L’importance de la Constitution de 1923 réside dans le fait qu’elle a permis à la population égyptienne de participer à la direction du pays. Les Egyptiens ont de tout temps été éloignés du pouvoir sous les dirigeants successifs venus de l’étranger, des Ptolémées à Mohamad Ali. Ces dirigeants étaient séparés de la foule et ont toujours tenu à éloigner les Egyptiens de la gestion des affaires du pays. Par conséquent, les Egyptiens ont été privés de décider du destin de leur pays. Cette situation a perduré jusqu’à Mohamad Ali, qui avait compris que l’Egypte ne méritait pas d’être subalterne et devait être un Etat central.
A partir de là a commencé une nouvelle phase de l’histoire de l’Egypte. Le pays a commencé à se libérer du pouvoir des dirigeants étrangers, en particulier durant les ères mamelouke et ottomane, qui ont duré 5 siècles et demi, de 1250 à 1805. Tahtawi a considéré la tentative de Mohamad Ali de prendre ses distances vis-à-vis de la Sublime Porte comme une tentative de sauver l’Egypte de l’obscurantisme, de l’ignorance et de l’injustice des ères mamelouke et ottomane, afin de poser les assises de l’Etat moderne en Egypte, comme l’explique l’écrivain Louis Awad. C’est dans ce contexte qu’a eu lieu, sous Mohamad Ali, la première renaissance égyptienne indépendante de l’ère moderne (1805-1848) qui impliquait une double séparation, d’abord du pouvoir central ottoman, et ensuite de la féodalité mamelouke. Puis, le khédive Ismaïl (1863-1879) a tenté de poursuivre le processus de modernisation de l’Egypte qui s’est achevé par l’occupation britannique. Ce qu’il y a de plus important dans la renaissance de Mohamad Ali et la modernisation d’Ismaïl est qu’elles ont été accompagnées d’une présence citoyenne égyptienne active aux niveaux militaire, économique, politique et culturel. Graduellement, il a été permis aux Egyptiens de former le corps principal de l’armée nationale, de devenir propriétaires de terrains agricoles et de participer à la formation du premier parlement qui était le porte-parole de la population et non pas du gouverneur. En plus, les Egyptiens ont commencé à travailler dans les différentes institutions de l’Etat moderne, qu’elles soient éducatives, urbaines ou culturelles.

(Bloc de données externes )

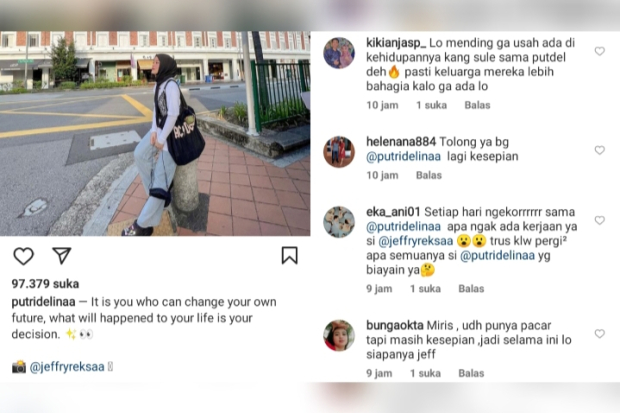Viewport: 620px width, 413px height.
Task: Share the post via paper plane icon
Action: click(x=61, y=256)
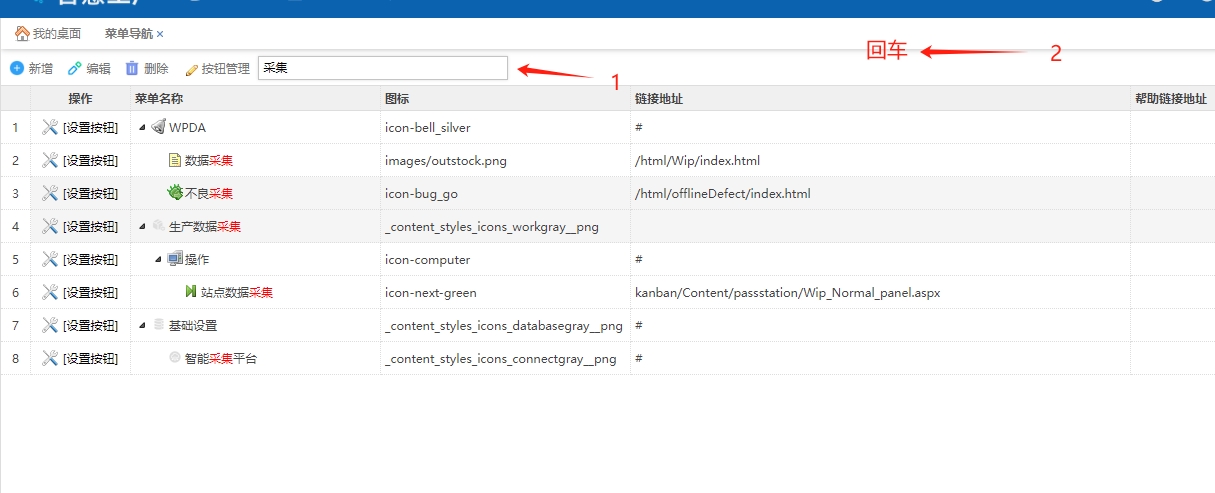The width and height of the screenshot is (1215, 493).
Task: Click 设置按钮 for the 智能采集平台 row
Action: point(90,358)

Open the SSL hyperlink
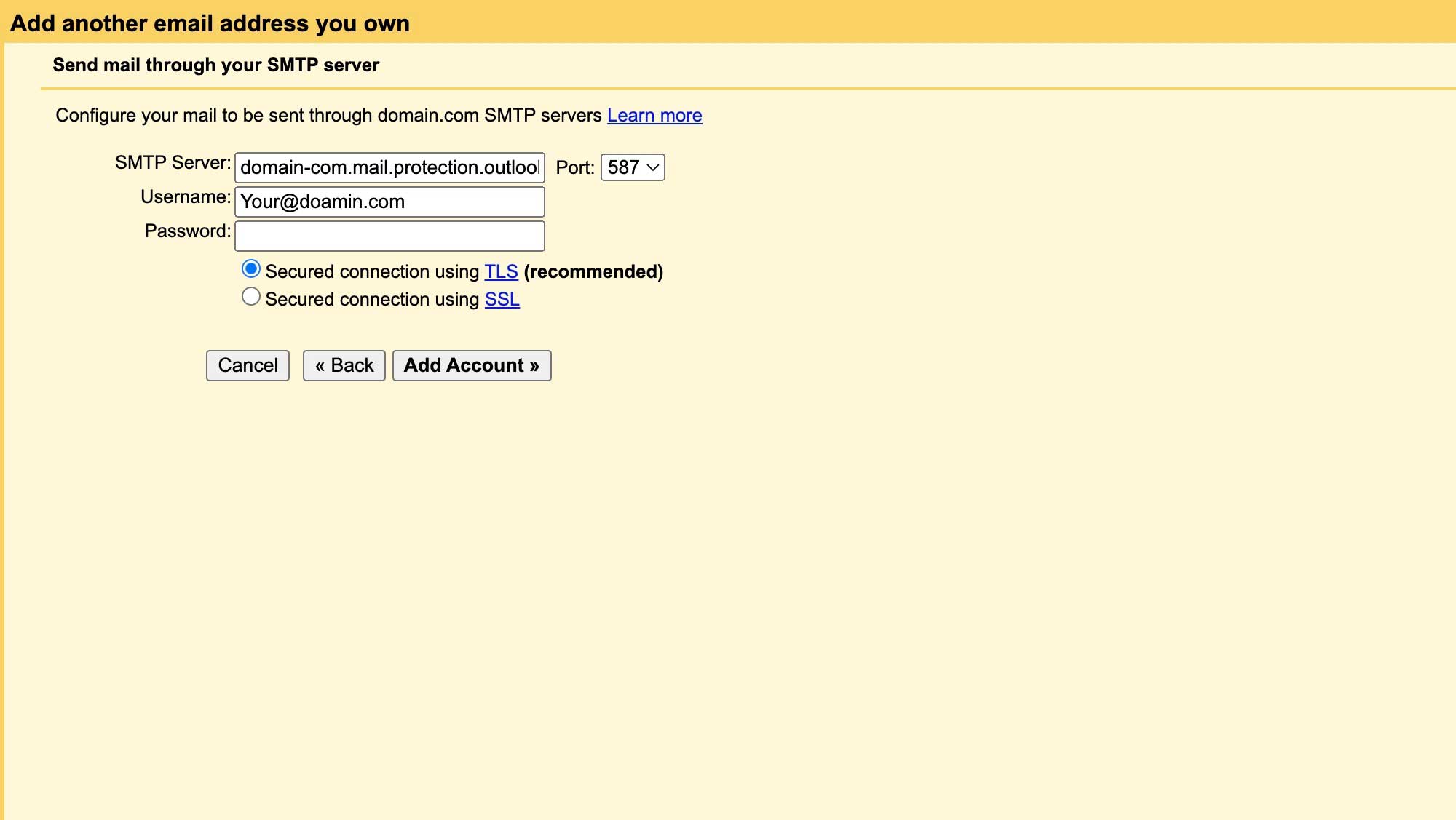pos(502,299)
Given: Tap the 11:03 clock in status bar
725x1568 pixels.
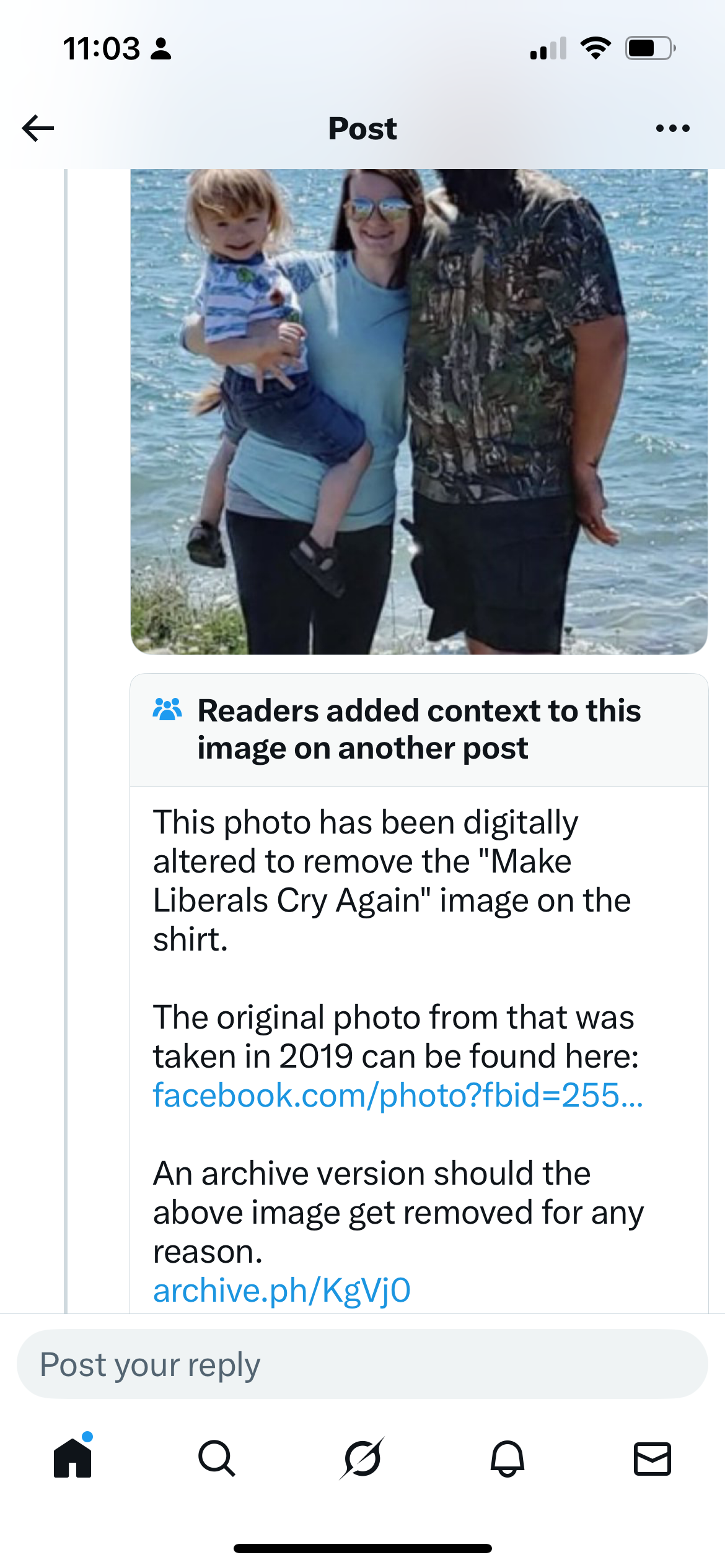Looking at the screenshot, I should (x=102, y=48).
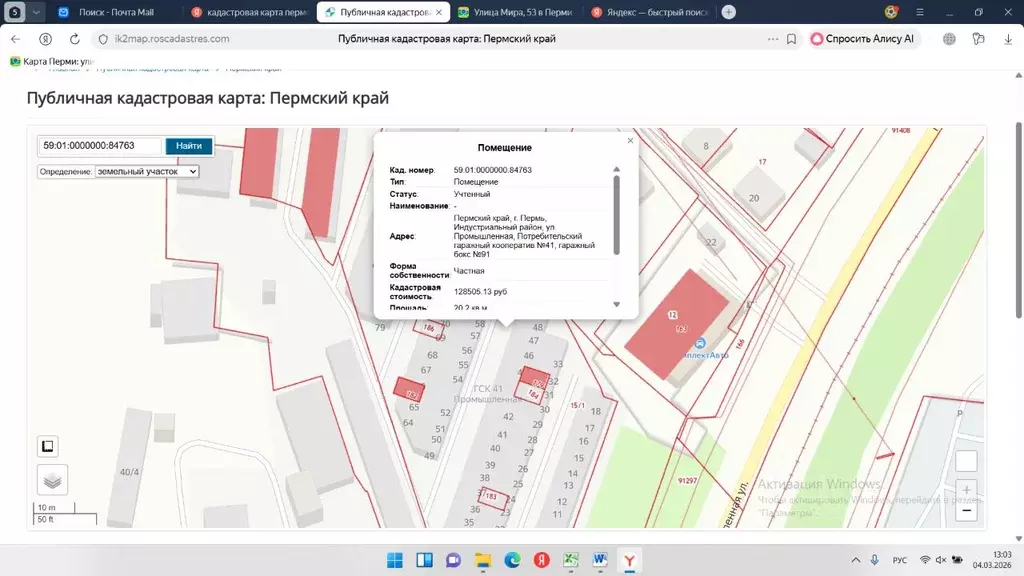Screen dimensions: 1024x576
Task: Click the popup scrollbar down arrow
Action: (x=616, y=304)
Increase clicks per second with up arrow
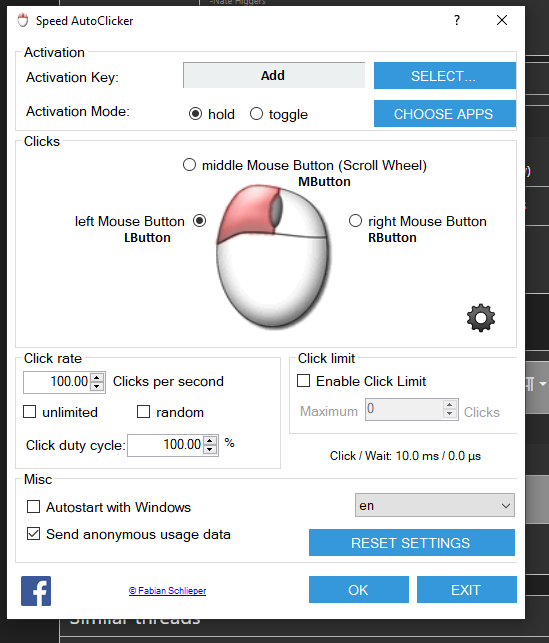The height and width of the screenshot is (643, 549). (x=97, y=378)
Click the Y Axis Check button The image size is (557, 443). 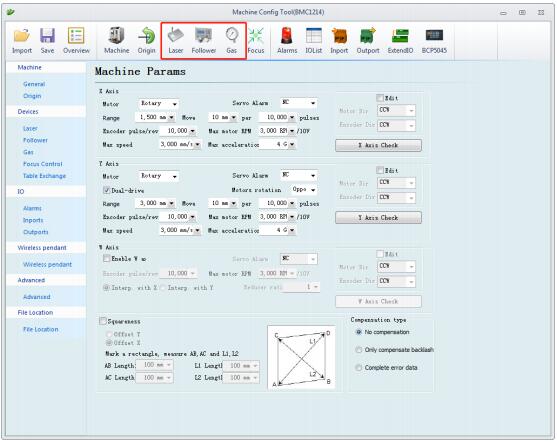click(x=378, y=218)

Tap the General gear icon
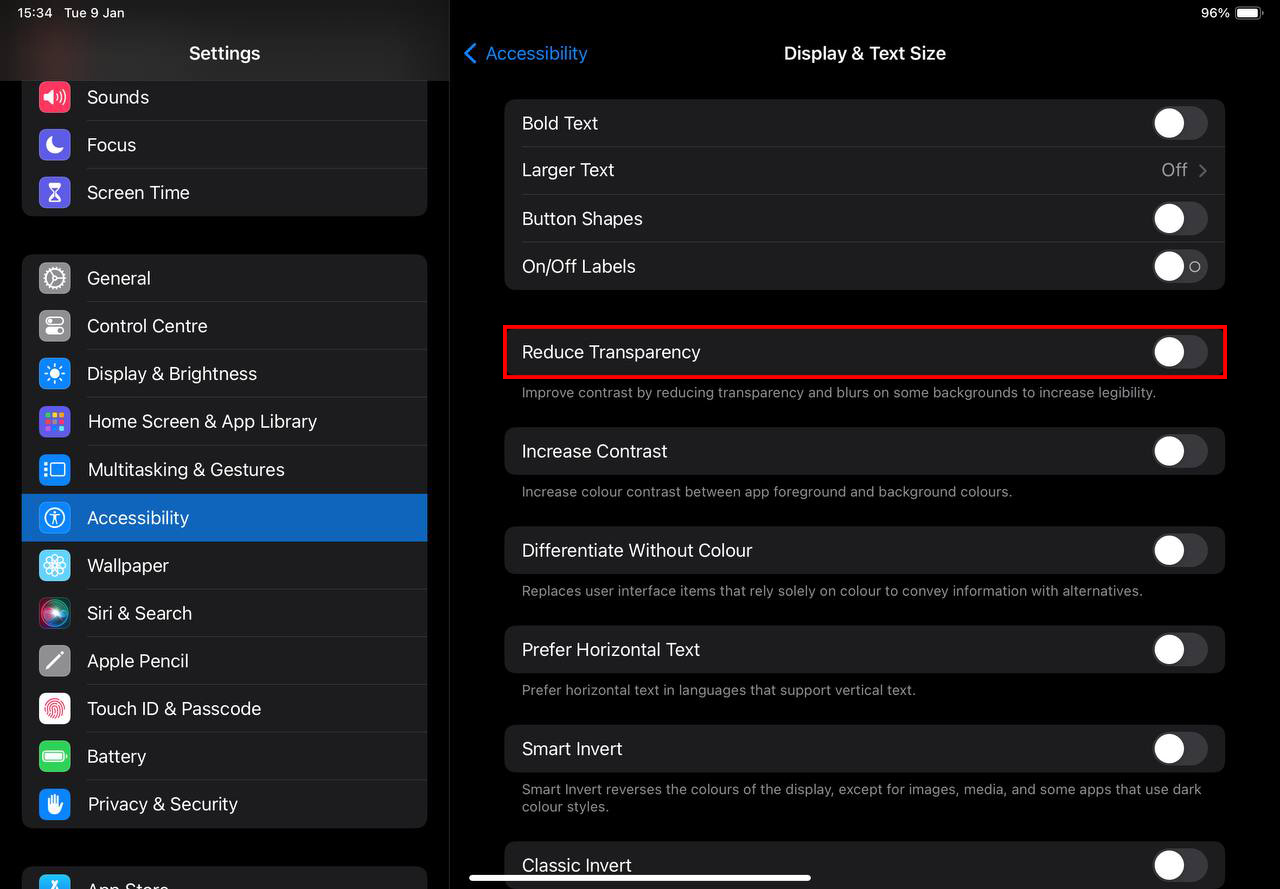coord(55,278)
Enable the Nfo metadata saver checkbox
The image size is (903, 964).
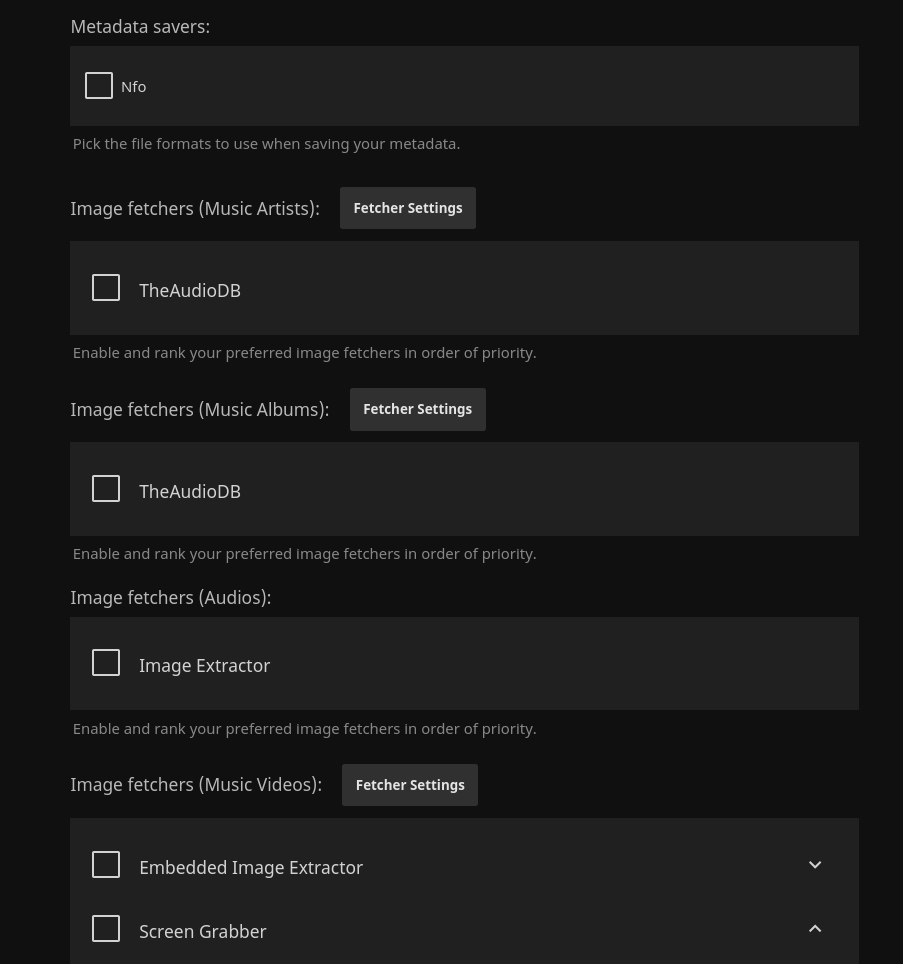[x=99, y=86]
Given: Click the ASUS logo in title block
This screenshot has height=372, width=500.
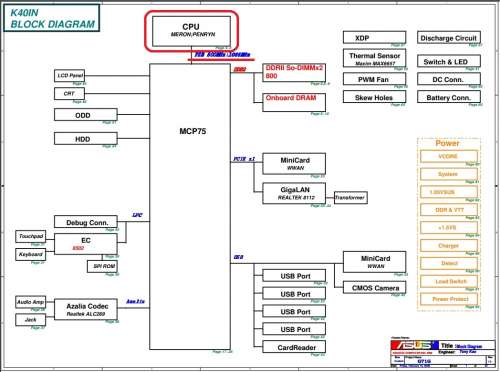Looking at the screenshot, I should (x=414, y=345).
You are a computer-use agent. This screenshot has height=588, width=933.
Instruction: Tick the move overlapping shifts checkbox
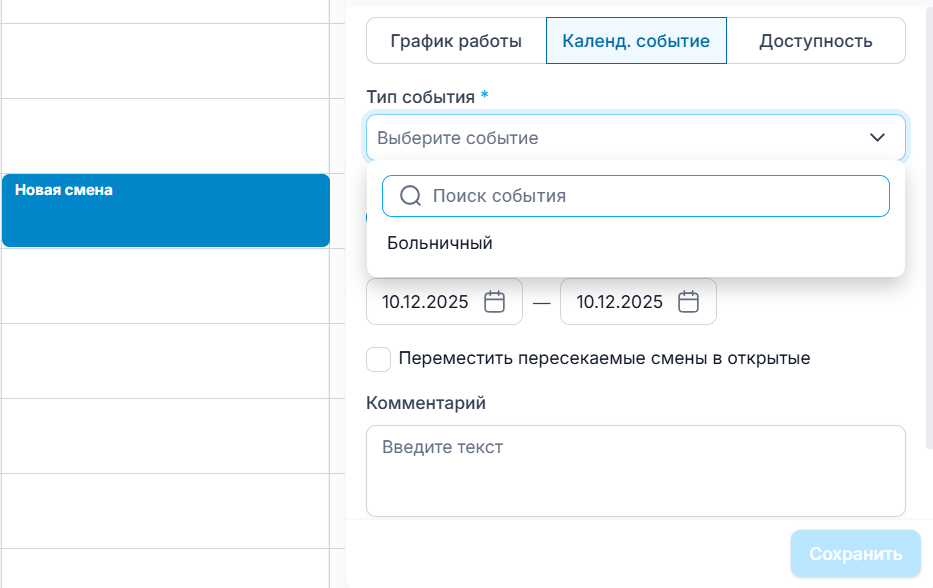coord(378,359)
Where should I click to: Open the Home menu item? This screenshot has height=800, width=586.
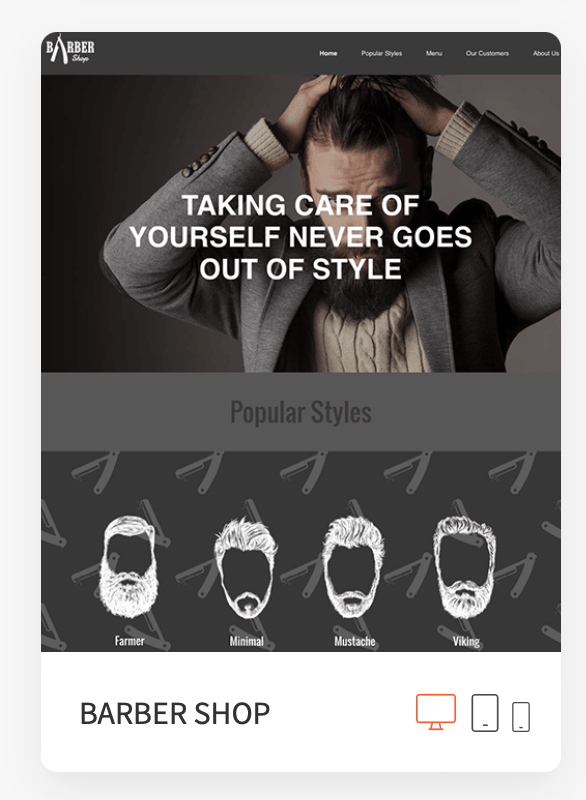pyautogui.click(x=328, y=53)
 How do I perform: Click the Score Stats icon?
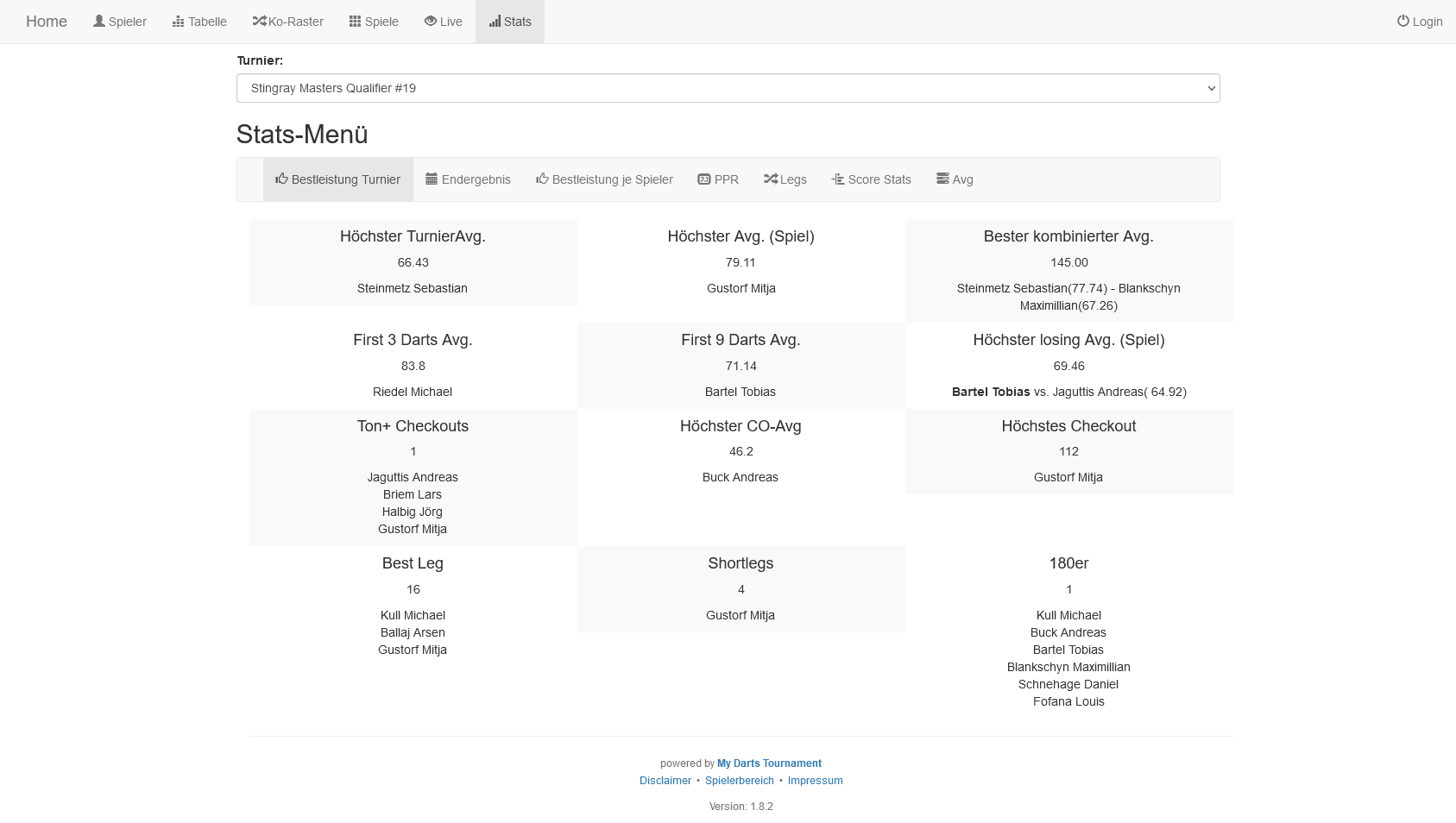coord(837,179)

Le dernier tiers du XIXe siècle, en plein conflit avec les créanciers et la double surveillance imposée à l’Egypte, voit naître les prémices du mouvement constitutionnel avec lesquelles apparaît l’importance de mettre en place un ou plusieurs textes réglementaires qui régulent les pouvoirs de l’Etat, en plus des droits et des devoirs des citoyens. C’est là que la bourgeoisie égyptienne naissante a commencé à former des textes préliminaires qui constitueraient, selon l’historien Abdel-Azim Ramadan, des « projets constitutionnels qui n’ont pas encore atteint la maturité ».
Ces prémices constitutionnelles reflétaient la volonté citoyenne croissante d’organiser la relation entre la population et le pouvoir. Puis, il y a eu une entente entre l’occupation britannique, le capitalisme européen, la Sublime Porte et le pouvoir khédival devenu un pouvoir formel, afin d’entraver le mouvement national et citoyen émergent. La lueur constitutionnelle s’est donc éteinte, comme le dit Abdel-Azim Ramadan. La Première Guerre mondiale a contribué à restreindre les prémices constitutionnelles et le régime parlementaire naissant. Le pouvoir était limité à un cercle intérieur étroit dirigé de l’étranger et l’Egypte a vécu, selon l’expression du grand historien Mohamad Sabri Al-Sorboni, des époques « d’étranglement organisé », dont elle ne s’est libérée qu’avec le déclenchement de la Révolution de 1919 qui constituait un rassemblement bourgeois égyptien doté d’une large base sociale formée de paysans, d’étudiants, d’ouvriers et d’intellectuels. Sous la pression populaire, comme l’explique Abdel-Azim Ramadan, les Anglais ont accepté de renoncer à une partie du pouvoir conformément à la Déclaration du 28 février 1922. En avril 1922, l’élite égyptienne a entamé des discussions afin de rédiger la Constitution d’une Egypte relativement indépendante et qui a été l’expression de la lutte du mouvement national égyptien et de ses ambitions de constitutionnaliser l’Etat national égyptien moderne.